[Records from a data source]

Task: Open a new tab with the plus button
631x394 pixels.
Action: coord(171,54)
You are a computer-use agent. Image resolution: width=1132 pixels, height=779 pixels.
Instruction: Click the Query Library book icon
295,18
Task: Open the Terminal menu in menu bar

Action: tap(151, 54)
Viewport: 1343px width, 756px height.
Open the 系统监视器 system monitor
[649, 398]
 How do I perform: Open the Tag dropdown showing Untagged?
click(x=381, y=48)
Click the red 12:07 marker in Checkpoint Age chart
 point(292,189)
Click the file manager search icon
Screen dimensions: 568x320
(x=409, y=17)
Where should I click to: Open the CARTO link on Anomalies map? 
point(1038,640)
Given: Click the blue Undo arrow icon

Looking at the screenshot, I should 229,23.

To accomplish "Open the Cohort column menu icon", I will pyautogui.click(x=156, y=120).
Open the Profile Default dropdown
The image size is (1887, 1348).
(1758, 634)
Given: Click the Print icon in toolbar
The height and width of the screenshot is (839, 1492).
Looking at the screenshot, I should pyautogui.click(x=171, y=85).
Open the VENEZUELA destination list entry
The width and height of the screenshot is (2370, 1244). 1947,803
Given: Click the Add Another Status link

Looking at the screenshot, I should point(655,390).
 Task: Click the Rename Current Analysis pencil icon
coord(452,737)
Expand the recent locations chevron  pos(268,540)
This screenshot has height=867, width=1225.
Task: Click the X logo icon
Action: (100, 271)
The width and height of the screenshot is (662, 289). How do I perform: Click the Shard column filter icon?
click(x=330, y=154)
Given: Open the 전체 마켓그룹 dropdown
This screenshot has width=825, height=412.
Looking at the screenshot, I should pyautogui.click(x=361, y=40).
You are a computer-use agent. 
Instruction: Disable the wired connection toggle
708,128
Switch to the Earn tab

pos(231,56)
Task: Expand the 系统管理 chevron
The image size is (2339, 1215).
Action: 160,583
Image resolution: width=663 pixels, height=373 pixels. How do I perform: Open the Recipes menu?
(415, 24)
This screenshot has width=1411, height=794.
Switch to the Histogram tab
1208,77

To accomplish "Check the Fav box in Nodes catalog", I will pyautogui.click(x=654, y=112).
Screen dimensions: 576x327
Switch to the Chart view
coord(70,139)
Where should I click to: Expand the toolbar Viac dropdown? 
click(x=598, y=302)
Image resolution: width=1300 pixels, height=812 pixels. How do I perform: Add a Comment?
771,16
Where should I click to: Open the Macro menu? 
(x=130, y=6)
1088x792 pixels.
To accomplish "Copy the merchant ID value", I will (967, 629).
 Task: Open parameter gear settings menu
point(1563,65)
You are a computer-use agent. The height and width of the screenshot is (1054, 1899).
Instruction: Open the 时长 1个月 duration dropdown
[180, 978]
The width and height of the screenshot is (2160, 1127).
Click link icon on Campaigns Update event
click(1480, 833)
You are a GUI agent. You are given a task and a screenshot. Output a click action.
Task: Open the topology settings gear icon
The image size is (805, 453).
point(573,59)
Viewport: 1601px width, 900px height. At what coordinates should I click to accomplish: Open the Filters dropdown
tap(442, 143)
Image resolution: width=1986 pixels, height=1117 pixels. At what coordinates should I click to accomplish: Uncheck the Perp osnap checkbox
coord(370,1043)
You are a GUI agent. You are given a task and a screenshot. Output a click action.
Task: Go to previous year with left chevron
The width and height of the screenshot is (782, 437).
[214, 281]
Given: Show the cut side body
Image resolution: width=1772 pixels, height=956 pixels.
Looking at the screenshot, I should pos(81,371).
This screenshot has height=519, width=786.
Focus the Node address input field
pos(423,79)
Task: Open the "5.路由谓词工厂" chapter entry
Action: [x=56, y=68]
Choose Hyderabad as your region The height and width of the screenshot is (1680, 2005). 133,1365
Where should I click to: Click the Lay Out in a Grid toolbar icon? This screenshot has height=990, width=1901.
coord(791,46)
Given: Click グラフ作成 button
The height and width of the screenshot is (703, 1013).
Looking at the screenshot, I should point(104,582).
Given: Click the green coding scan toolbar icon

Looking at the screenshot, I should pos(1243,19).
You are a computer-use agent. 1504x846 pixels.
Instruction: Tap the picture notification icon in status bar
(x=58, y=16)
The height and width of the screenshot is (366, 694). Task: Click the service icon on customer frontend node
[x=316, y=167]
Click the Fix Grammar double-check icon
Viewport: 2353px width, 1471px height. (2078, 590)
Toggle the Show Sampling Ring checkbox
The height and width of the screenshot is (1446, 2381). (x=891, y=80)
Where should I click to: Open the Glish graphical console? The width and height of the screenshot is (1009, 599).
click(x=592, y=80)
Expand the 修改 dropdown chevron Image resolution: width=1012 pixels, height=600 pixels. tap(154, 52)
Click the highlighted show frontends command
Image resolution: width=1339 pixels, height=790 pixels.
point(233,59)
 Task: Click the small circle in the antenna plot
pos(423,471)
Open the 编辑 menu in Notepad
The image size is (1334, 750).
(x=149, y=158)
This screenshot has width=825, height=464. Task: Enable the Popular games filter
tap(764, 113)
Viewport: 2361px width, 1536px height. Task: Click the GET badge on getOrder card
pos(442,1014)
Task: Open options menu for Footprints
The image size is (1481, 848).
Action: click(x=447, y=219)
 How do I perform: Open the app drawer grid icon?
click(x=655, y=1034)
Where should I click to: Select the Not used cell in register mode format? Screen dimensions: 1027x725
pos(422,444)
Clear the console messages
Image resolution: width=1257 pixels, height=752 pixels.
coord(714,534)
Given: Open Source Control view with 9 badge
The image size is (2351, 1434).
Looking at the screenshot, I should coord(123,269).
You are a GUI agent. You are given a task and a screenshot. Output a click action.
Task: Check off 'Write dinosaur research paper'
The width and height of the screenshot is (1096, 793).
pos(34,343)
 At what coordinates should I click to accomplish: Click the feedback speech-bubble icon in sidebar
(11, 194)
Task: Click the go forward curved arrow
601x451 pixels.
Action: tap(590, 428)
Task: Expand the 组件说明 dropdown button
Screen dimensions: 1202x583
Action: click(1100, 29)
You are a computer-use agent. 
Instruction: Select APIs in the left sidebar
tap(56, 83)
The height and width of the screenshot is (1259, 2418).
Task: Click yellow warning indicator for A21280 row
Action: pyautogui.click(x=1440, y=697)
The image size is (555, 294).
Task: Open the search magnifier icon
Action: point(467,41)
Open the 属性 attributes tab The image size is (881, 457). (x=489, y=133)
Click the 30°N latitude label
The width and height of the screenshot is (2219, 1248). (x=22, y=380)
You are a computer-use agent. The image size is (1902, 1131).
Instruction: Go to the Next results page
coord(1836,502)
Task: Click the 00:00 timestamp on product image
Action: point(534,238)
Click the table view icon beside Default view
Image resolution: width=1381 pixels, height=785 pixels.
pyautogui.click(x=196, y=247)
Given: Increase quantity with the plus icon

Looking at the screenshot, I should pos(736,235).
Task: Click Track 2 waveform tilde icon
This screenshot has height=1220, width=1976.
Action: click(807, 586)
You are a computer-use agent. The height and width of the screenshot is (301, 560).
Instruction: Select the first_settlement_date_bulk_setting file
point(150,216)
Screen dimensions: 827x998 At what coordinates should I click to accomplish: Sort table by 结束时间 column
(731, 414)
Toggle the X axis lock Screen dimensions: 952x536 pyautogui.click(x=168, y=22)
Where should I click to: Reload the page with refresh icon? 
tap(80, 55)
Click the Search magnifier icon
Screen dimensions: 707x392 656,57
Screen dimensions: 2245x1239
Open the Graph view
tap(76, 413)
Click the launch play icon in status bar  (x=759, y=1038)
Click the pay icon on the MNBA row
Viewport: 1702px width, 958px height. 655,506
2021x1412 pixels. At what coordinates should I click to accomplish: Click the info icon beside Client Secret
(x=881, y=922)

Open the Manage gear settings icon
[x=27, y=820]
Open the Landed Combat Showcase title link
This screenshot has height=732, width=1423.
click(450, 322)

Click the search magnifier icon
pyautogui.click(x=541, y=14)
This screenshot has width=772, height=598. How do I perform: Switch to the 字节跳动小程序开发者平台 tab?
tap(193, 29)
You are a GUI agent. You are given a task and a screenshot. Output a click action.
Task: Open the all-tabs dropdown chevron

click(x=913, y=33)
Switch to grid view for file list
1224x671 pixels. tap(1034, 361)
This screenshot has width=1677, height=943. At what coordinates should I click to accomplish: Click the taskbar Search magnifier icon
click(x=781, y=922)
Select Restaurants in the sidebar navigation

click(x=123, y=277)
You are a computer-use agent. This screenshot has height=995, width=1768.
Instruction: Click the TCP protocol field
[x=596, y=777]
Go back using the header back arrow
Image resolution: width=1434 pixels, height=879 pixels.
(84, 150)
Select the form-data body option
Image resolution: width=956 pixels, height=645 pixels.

* What to work on *
When a line among the entries contains "computer", pull that line out.

* Response area *
You are a computer-use agent. Image resolution: width=1132 pixels, height=779 pixels.
You are a computer-use agent. 
You are a computer-use agent. The height and width of the screenshot is (1054, 1899).
You are a computer-use agent. 1504x846 pixels.
You are a computer-use agent. 
You are a computer-use agent. The image size is (1902, 1131).
You are a computer-use agent. The height and width of the screenshot is (301, 560).
You are a computer-use agent. This screenshot has height=995, width=1768.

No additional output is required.